15) Who wrote: "Tom Verlaine has matured into one of rock music’s very finest guitarists by steering a course that is only distantly related to the virtuosic blues oriented tradition of the rock mainstream. Mr. Verlaine’s surreal dream songs, with their hypnotic, repetitive phrases usually set in minor keys, are essentially rock tone poems, in which the implications of his stark surreal lyrics are elaborated in majestic, exquisitely colored guitar solos. This stark solitary lyricism is not likely ever to earn a mass audience, and its power has never fully been captured on record, because Mr. Verlaine’s albums emphasize the raw strangulated singing voice… The group’s chunky, visceral arrangements, with their martial rhythms and passionate guitar tanglings between Mr. Verlaine and Mr. Ripp, reminded one at times of Neil Young and Crazy Horse, but [the arrangements] had a grander sense of structure and a more precise articulation. Mr. Verlaine and his band may very well be the most accomplished guitar-oriented rock quartet in America today." (500 points)
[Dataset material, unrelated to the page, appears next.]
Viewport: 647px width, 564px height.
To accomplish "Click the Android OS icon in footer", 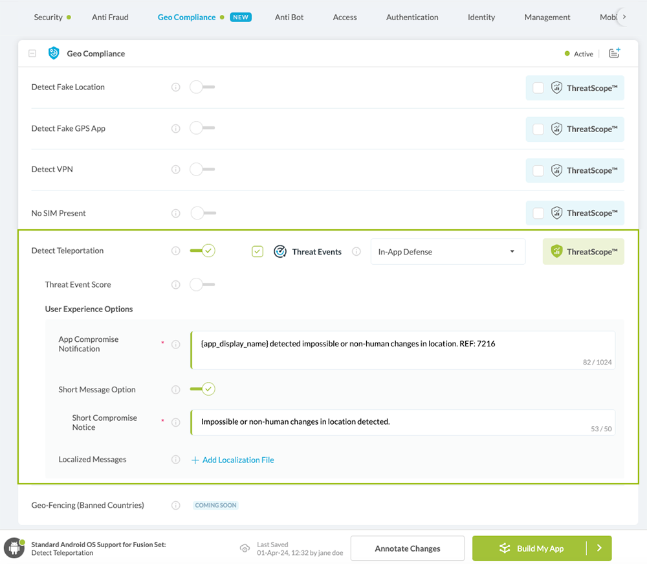I will click(14, 548).
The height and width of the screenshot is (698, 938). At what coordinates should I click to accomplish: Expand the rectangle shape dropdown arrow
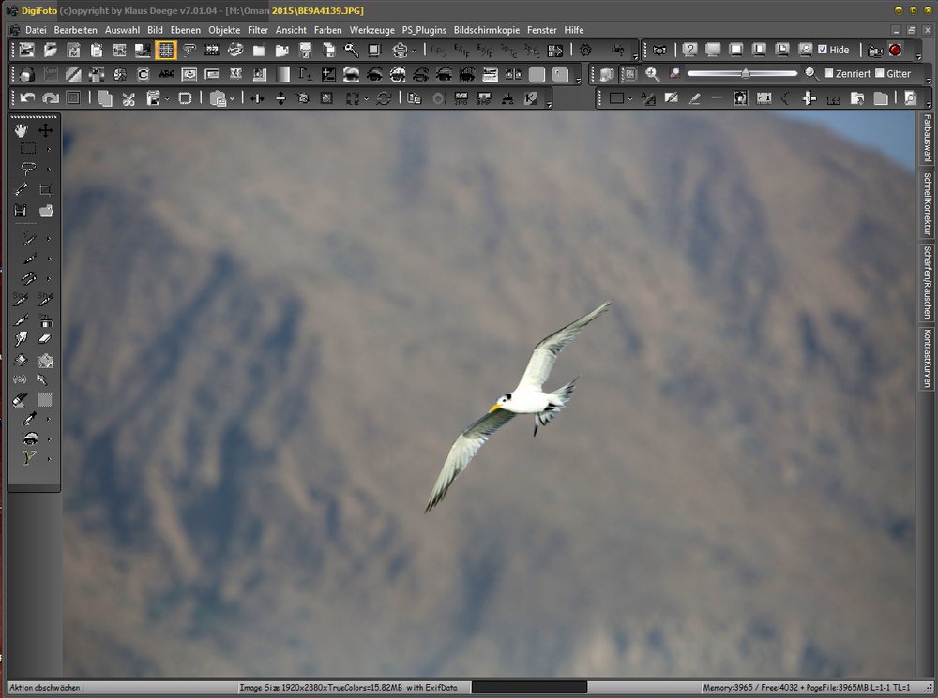click(630, 98)
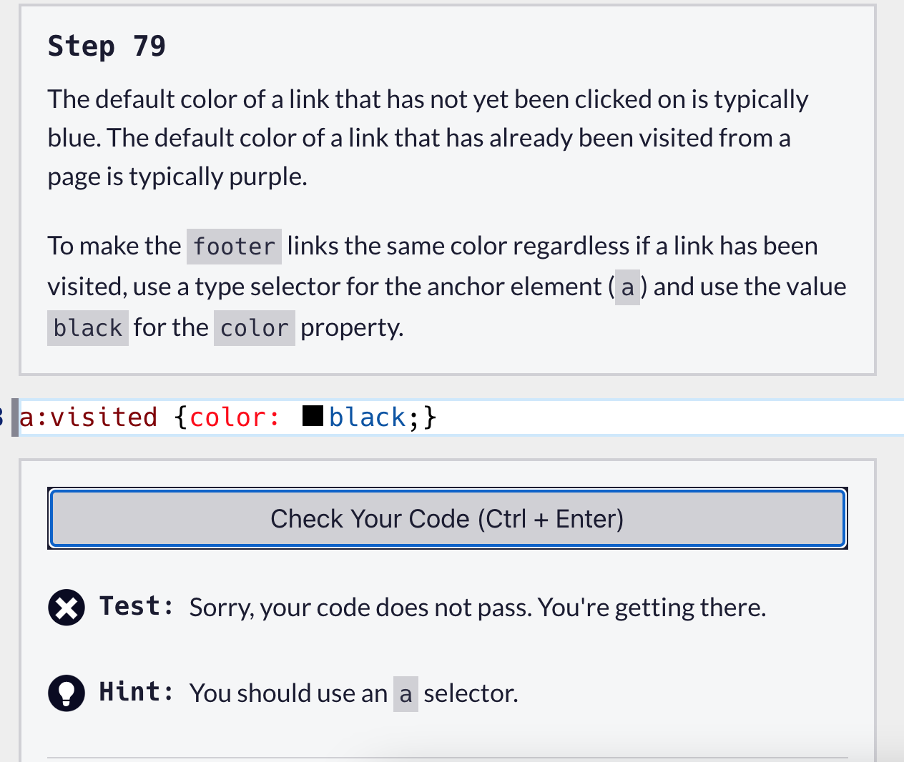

  • a) Stephen Holden, The New York Times, June 7, 1982
  • b) Robert Christgau, ‘Guitar- Hero Verlaine Delivers’, The Village Voice, June 8-14, 1982
  • c) Jim Farber, ‘Tom Verlaine: The Last Guitar Hero’, International
  • Musician and Recording, November, 1980
  • d) Eric King, ‘Changing Channels’, Spin, July 1982

16) Who wrote: "He’s one of a handful of players who can still hear the electric guitar as a fantasy instrument, a dream: a guitar that can hit harder and sustain longer than any acoustic version bound by physical laws. Most guitarists who reach a certain level of agility use the fretboard like a keyboard, forgetting the visceral, while the best noisy plunkers - Keith Richards, for instance - have no use for lyricism. But Verlaine’s dreamscapes demand both extremes: when things get too ethereal, he digs in blues licks like pitons sharpened with John Cipollina’s trebly vibrato; if the bottom gets too gritty, he floats a time-stopper out of Miles Davis. Verlaine is no guitar hero -just the opposite. Instead of redoubling the bass riff for maximum impact, he’ll play a counterpoint; when a chord progression threatens too tidy a conclusion, he’ll shift into modal scales (Dorian instead of minor, Mixolydian instead of major) that dissipate the momentum. And when he does build a crescendo, as he does in ‘There’s a Reason’ on Dreamtime, he can toss off a sequence that, for its lift and sculptural proportions, might as well be spun-steel bridge cable." (750 points)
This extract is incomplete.